Saved data entries:
┏━━
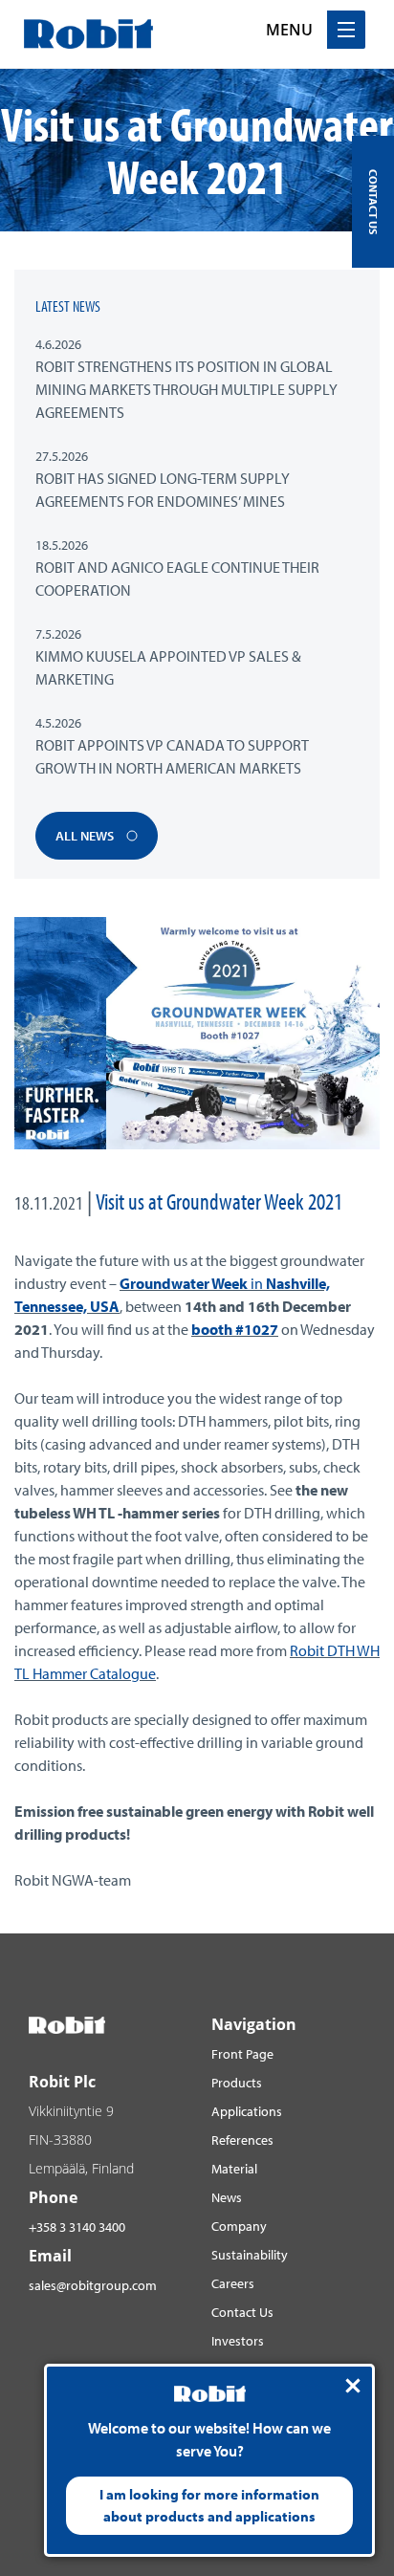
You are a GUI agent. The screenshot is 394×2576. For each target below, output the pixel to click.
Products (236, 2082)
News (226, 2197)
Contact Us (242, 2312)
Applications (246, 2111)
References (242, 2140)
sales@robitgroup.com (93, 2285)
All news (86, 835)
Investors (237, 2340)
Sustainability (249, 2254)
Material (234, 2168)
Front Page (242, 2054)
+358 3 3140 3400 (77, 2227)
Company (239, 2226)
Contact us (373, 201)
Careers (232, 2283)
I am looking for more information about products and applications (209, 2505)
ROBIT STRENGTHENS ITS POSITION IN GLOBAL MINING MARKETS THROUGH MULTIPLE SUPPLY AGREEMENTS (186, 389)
┗━━
- [Problem details]: Pictures do not belong in the copy. Reproduce the rest of the data exactly.

- [Output below]:
You are a GUI agent. The screenshot is 394×2576. For each target below, output the pixel to click.
Products (236, 2082)
News (226, 2197)
Contact Us (242, 2312)
Applications (246, 2111)
References (242, 2140)
sales@robitgroup.com (93, 2285)
All news (86, 835)
Investors (237, 2340)
Sustainability (249, 2254)
Material (234, 2168)
Front Page (242, 2054)
+358 3 3140 3400 (77, 2227)
Company (239, 2226)
Contact us (373, 201)
Careers (232, 2283)
I am looking for more information about products and applications (209, 2505)
ROBIT STRENGTHENS ITS POSITION IN GLOBAL MINING MARKETS THROUGH MULTIPLE SUPPLY AGREEMENTS (186, 389)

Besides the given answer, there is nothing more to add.